Suddenly, Cliff hurls himself across the sofa and clasps Olivia in his arms. “I don’t think there’s any male who could meet Olivia without falling in love with her,” he declares passionately. “And I’m at the head of the queue.” Ever since Cliff, 55, decided that he was the ideal candidate to play horrible Heathcliff, his fans have been wondering if a mid-life crisis has struck. He has acquired stubble, long hair and a practised snarl. His slender, boyish frame has been mercilessly trained and now has the bulging muscles that are clasping Olivia so firmly. In fact, he appears to have regressed into a kind of latter-day rebellious adolescent.
However, appearances can be deceptive Cliff’s shirt is unbuttoned, but he is wearing a high-necked T- adore shirt underneath.
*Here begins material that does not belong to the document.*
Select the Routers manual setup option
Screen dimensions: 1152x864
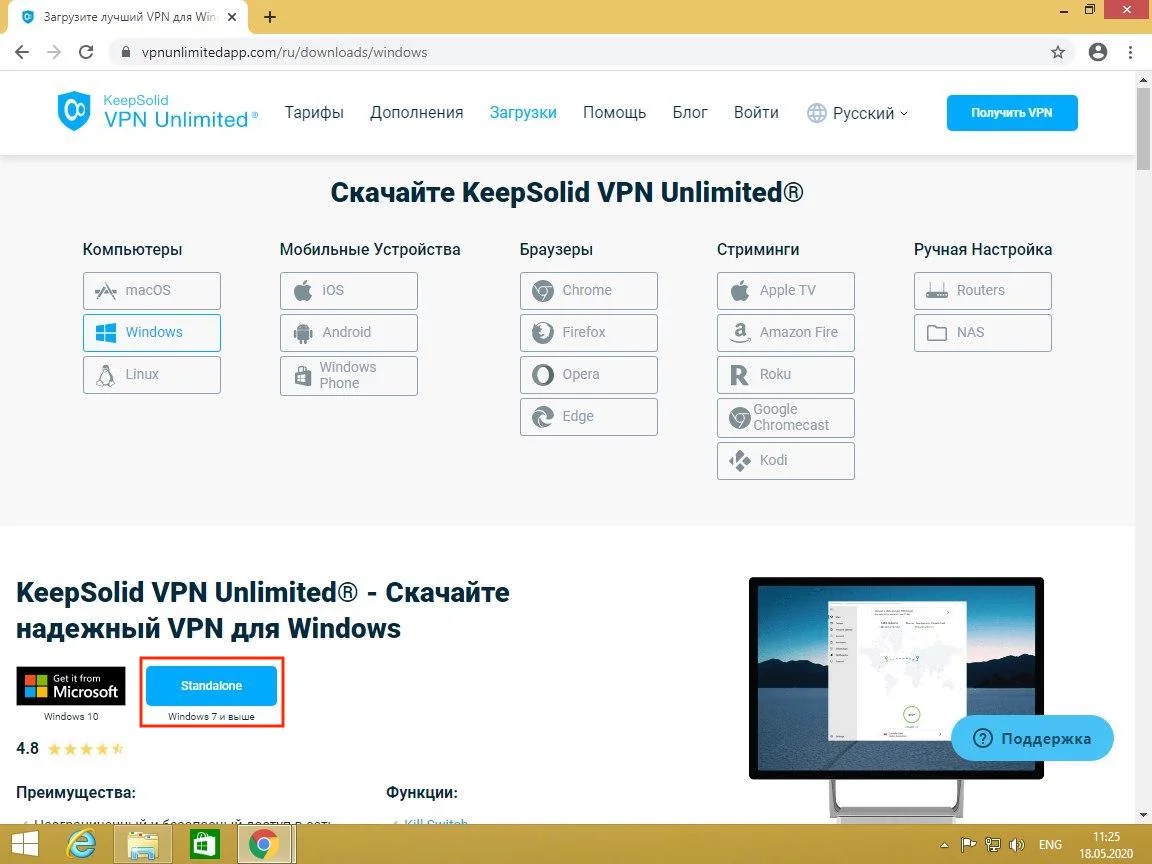point(982,291)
The steam swirling around the room comes from his humidifier rather than his libido, which also explains the husky voice. The (purely fraternal) hug is over as swiftly as it began. And the repressed passions that he and Olivia are discussing? They relate only to their performance as Cathy and Heathcliff on a video they have filmed for their duet from the Heathcliff album.
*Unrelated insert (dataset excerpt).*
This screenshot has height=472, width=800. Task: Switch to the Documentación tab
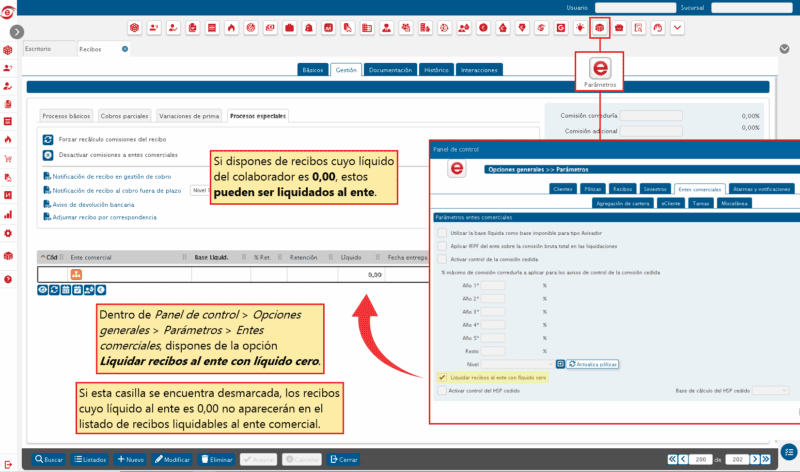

“Olivia was my first choice when it came to finding Cathy,” Cliff says. “There are plenty of great women singers I could have asked. But I knew Olivia could eat these songs and spit them out. And we sound and look good together. I mean, I’m obviously the bloke and she’s the girl.” He speaks with such feeling you can’t help wondering whether this has been a problem in the past. If so, he has chosen wisely. For if there was ever a woman who could make Cliff look craggy, it has to be that living doll Olivia.
Whatever vitamins she takes, you want what she is having. At 47, her voice is as soft, her curls as blonde, her eyes as blue and her forehead almost as line-free as in her Sandra Dee days. And her outfit a T-shirt with little white hearts on it, matching long skirt and big clumpy boots is positively teenage. It is extremely hard to believe that the Richard/Newton-John partnership was formed more than a quarter of a century ago. They first met, they think, at a party, but they can’t remember whose. They were immediately drawn to one another. “There are some people you meet that you like immediately. We clicked, and the relationship grew from there,” Cliff says. Olivia admired the British Elvis for his professionalism “the way he used the stage”. And Cliff’s first impression? “I thought she was gorgeous.”
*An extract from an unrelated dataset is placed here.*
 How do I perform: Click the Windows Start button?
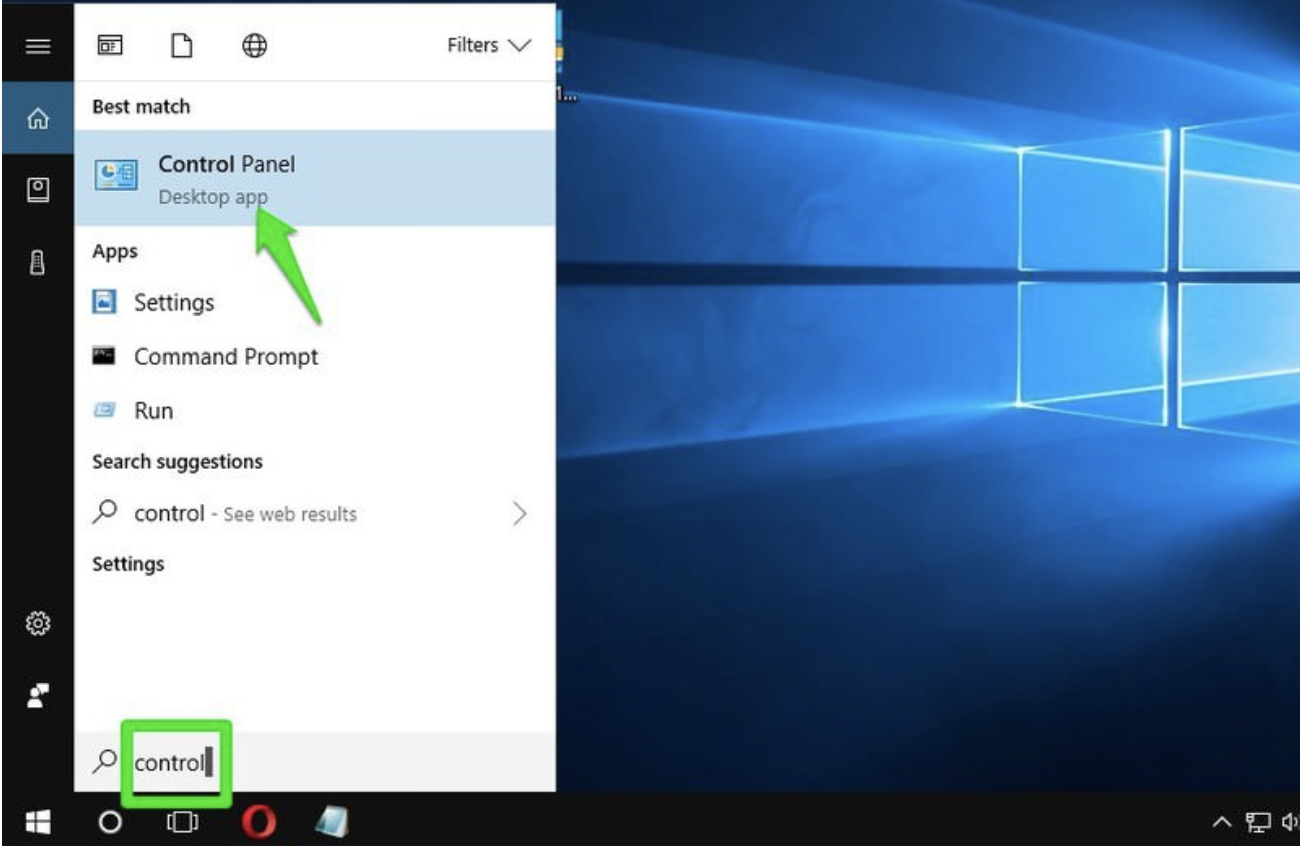click(38, 822)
So when Peter Gormley, who coincidentally managed both of them, suggested that Olivia should do a guest appearance on The Cliff Richard Show, its star leaped at the chance. He says: “I said, Great, she’s a friend, she looks good.” In fact, Olivia looked so good that she stayed eight weeks instead of the one night that had originally been planned. “Cliff gave me my big break,” she says gratefully. She toured with him for two years from 1973 and, despite the intensity of a 24-hour professional relationship, both claim they never quarrelled.
Don’t forget we weren’t married or involved,” Cliff says. But rumors that Cliff was interested became unstoppable. In 1974 he even went to the lengths of issuing an official denial that he had proposed to Olivia. “The first time I met Olivia she was free,” Cliff says. “But very, very soon she wasn’t. Our relationship is special, but it’s never been a romantic one. I never proposed to Livvy and we never went on a date. When we went out, we always went as a team. We never got into the dating mode, and we might never have, I don’t know…”
At first sight, they appear to have a lot in common. They both seem stuck in a Fifties teenage time warp. But do they really behave like this in private? Cliff, you feel, probably does. “Look, I’m not perfect,” he adds, “but I like being nice.” Olivia, you feel, has chosen to hide her real personality behind this sugar- coated shell. She is obviously a stronger woman than she likes to appear. After all, she has survived three miscarriages, breast cancer and the break-up last year of her 12-year marriage to Matt Lattanzi. Her real feelings are surely too raw to be on display.